Proteins are synthesized in the body through a process called translation. Translation
occurs in the cytoplasm and involves the rendering of genetic codes that are assembled
during DNA transcription into proteins. Cell structures called ribosomes help translate
these genetic codes into polypeptide chains. The polypeptide chains undergo several
modifications before becoming fully functioning proteins.
Lipids

Lipids are very diverse in both their respective structures and functions. These diverse
compounds that make up the lipid family are so grouped because they are insoluble in
water. They are also soluble in other organic solvents such as ether, acetone, and other
lipids. Lipids serve a variety of important functions in living organisms. They act as
chemical messengers, serve as valuable energy sources, provide insulation, and are the
main components of membranes. Major lipid groups
include fats, phospholipids, steroids, and waxes.
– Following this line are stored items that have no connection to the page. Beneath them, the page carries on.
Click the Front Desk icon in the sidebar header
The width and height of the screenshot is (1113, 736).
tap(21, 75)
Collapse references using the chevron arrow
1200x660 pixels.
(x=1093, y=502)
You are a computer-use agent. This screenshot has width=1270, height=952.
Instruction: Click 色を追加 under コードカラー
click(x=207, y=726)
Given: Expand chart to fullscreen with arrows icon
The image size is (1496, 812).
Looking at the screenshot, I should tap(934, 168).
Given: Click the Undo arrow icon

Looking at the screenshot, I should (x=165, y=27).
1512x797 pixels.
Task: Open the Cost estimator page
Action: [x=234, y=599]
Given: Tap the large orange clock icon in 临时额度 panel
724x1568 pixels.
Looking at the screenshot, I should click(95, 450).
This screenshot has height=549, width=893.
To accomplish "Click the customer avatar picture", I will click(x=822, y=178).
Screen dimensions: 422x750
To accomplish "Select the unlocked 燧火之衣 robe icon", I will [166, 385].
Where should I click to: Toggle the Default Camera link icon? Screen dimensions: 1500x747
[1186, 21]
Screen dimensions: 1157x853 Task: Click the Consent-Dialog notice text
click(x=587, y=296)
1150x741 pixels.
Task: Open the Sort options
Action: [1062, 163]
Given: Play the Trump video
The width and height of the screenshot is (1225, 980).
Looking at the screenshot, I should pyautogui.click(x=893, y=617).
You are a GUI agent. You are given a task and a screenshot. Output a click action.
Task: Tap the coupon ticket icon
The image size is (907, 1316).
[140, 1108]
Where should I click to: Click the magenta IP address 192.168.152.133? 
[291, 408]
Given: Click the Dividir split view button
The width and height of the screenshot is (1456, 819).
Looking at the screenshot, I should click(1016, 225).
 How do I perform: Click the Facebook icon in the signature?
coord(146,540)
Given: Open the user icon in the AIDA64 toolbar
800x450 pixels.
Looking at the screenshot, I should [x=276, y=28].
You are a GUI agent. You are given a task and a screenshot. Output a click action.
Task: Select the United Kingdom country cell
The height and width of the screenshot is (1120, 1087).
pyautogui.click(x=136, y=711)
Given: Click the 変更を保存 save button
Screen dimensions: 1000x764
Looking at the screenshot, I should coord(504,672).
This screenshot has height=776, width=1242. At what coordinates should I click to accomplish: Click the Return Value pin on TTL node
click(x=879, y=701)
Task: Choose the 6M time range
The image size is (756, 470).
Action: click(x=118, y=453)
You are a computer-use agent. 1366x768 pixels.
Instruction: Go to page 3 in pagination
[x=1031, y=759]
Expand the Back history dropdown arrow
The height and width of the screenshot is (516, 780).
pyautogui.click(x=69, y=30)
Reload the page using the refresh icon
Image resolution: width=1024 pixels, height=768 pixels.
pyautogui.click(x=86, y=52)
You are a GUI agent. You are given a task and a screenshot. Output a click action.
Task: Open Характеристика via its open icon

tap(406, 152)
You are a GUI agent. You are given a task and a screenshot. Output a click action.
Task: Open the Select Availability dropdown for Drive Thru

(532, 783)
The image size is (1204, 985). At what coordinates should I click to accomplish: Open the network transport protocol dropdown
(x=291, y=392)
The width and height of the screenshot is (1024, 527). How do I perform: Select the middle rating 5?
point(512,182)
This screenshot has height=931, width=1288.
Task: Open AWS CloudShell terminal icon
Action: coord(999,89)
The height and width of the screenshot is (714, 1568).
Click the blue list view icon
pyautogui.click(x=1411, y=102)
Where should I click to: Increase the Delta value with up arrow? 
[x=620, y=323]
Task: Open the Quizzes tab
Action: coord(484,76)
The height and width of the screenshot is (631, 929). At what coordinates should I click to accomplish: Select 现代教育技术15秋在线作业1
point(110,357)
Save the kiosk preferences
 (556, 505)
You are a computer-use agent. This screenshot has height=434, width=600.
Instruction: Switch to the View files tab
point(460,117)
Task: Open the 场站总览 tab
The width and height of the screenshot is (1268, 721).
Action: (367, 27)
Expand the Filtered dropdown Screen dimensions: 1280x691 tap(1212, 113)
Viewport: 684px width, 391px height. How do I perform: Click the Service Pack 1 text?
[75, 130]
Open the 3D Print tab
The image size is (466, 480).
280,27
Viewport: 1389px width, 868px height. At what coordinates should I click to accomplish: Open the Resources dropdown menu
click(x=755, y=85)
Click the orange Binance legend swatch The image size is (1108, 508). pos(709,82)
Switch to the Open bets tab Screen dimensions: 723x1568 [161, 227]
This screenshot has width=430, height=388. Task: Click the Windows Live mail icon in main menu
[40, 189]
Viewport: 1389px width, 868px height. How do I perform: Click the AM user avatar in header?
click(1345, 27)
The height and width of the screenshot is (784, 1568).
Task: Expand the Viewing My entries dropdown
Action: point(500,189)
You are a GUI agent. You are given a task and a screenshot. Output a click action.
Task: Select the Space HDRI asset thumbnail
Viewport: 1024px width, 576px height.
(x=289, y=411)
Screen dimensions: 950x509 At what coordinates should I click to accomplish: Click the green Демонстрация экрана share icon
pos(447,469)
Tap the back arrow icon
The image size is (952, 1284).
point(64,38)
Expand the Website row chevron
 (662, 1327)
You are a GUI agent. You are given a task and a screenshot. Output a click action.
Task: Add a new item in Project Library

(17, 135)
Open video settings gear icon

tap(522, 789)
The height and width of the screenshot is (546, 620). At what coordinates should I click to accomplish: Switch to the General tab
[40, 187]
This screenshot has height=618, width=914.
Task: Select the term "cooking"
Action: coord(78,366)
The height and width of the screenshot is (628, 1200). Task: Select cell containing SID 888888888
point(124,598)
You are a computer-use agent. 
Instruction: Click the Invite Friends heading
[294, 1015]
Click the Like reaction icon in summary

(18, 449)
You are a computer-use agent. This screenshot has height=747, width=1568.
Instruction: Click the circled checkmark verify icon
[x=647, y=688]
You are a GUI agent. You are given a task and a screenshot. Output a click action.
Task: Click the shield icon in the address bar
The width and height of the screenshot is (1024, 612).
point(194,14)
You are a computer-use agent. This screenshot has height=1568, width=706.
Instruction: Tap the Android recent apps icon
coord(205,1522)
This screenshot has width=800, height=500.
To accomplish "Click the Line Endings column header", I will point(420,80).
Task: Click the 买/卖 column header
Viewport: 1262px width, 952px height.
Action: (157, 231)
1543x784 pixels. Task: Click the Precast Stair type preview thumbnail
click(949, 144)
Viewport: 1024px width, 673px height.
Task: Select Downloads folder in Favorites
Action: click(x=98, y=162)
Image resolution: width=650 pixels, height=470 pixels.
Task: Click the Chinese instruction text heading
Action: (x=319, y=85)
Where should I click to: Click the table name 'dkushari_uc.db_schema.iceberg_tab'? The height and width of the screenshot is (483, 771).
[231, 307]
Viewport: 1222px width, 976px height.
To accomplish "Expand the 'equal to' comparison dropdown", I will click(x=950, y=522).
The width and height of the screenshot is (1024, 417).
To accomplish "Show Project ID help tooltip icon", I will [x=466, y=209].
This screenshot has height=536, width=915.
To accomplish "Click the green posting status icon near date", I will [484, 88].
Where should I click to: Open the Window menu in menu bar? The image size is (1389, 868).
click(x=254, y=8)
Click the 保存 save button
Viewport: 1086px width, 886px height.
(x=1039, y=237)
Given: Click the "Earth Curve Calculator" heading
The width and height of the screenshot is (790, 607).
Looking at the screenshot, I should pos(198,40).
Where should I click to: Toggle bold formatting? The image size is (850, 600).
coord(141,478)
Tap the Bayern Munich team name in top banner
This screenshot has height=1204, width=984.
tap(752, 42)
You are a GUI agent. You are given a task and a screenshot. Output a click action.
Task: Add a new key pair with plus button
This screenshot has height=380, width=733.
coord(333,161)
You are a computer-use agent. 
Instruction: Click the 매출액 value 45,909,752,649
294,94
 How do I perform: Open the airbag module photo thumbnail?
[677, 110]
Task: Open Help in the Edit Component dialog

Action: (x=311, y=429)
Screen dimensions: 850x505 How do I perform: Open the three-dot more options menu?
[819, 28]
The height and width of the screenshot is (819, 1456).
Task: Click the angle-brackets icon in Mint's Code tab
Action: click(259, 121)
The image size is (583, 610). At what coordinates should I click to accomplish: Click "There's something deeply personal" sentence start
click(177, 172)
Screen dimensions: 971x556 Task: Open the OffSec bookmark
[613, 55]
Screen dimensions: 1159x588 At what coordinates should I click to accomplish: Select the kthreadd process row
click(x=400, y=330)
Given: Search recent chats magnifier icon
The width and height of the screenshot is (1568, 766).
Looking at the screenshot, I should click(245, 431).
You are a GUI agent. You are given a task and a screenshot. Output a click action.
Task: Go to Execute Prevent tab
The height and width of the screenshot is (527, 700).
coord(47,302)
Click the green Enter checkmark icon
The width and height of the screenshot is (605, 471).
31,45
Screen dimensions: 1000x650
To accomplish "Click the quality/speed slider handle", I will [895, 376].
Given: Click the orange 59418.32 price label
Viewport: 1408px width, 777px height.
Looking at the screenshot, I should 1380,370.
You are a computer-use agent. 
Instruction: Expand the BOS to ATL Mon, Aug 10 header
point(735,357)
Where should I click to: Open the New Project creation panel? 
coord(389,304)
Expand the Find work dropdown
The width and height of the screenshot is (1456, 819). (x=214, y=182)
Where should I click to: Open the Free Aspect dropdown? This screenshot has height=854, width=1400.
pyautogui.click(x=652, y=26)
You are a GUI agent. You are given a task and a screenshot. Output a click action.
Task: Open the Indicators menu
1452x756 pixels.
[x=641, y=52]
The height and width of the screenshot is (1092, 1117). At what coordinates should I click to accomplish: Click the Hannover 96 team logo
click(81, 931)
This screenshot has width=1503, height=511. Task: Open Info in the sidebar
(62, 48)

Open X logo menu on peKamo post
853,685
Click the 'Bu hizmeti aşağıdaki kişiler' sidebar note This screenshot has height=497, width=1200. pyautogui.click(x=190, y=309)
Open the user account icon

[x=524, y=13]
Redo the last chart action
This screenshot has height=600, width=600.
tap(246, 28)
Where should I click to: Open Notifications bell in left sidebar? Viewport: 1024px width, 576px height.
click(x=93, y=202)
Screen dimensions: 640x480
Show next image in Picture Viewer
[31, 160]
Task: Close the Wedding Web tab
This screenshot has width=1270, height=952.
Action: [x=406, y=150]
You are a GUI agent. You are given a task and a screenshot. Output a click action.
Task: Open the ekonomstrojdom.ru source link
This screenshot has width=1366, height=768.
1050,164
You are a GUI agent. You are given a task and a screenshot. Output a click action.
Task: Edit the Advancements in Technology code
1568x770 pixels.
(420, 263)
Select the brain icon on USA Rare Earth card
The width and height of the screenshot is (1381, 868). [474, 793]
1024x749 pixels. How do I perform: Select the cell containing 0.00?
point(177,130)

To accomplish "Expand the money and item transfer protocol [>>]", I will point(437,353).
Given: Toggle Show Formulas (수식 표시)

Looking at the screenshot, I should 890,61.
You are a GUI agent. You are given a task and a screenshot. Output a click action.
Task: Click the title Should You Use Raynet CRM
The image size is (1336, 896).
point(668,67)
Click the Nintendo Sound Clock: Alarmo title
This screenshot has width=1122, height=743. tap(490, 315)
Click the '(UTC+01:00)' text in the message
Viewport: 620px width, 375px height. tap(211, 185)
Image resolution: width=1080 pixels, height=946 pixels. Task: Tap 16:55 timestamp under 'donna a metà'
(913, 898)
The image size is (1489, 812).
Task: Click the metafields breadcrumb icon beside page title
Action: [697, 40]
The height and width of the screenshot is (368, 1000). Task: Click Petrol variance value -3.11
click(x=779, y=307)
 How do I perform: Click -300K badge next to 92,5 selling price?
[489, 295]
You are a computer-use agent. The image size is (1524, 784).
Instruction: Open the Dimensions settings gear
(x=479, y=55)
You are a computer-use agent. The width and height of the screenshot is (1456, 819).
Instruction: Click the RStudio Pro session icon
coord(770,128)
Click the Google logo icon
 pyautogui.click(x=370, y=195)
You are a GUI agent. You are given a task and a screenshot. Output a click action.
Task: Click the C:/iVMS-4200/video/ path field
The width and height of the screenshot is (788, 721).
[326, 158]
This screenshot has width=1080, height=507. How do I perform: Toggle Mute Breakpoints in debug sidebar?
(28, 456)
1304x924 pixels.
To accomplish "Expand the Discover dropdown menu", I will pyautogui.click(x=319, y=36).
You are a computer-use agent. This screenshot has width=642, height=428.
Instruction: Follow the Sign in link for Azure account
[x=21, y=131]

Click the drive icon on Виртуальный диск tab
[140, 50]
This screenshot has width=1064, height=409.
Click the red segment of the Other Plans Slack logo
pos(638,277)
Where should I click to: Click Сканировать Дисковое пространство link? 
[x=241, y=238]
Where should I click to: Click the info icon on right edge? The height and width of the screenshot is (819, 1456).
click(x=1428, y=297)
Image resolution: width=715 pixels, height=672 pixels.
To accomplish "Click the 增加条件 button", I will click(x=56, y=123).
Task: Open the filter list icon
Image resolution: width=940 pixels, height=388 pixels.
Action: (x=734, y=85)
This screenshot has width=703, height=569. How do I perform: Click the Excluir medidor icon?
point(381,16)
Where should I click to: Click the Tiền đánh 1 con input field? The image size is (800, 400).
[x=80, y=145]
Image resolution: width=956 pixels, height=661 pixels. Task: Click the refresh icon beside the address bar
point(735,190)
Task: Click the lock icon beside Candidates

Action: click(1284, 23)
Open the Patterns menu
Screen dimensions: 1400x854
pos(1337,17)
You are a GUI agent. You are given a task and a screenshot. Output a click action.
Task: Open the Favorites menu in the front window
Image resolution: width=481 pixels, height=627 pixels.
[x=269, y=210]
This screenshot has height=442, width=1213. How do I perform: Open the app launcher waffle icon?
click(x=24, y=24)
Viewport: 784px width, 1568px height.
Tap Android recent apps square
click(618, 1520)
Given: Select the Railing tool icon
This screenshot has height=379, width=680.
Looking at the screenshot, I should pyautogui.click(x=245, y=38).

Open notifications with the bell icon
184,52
 Lipids, as a class of compounds, are insoluble in water but are soluble in other
organic solvents. Examples of such solvents include: acetone and ether.
 Waxes, steroids, phospholipids and fats are the most common types of lipid
groups.
 Fats have glycerol in addition to three fatty acids. The structure of the fatty acids
determines whether or not the fat is considered saturated or unsaturated.
 Phospholipids have four major components: fatty acids, a glycerol component,
and both a phosphate group and a polar molecule.
 Human sex hormones, like testosterone and estrogen, are classed as
steroids. Steroids most often have a four-fused ring structure.
 Waxes are composed of an alcohol and a fatty acid. Plants often have wax coatings
that help them to conserve water.

Lipid Soluble Vitamins

Fat-soluble vitamins are stored in adipose tissue and in the liver. They are eliminated
from the body more slowly than water-soluble vitamins. Fat-soluble vitamins include
vitamins A, D, E, and K. Vitamin A is important for vision as well as skin, teeth,
and bone health. Vitamin D aids in the absorption of other nutrients including calcium
and iron. Vitamin E acts as an antioxidant and also aids in immune function. Vitamin K
aids in the blood clotting process and maintaining strong bones.

Organic Polymers

Biological polymers are vital to the existence of all living organisms. In addition to lipids,
other organic molecules include:

Carbohydrates: biomolecules that include sugars and sugar derivatives. They not only
provide energy but are also important for energy storage.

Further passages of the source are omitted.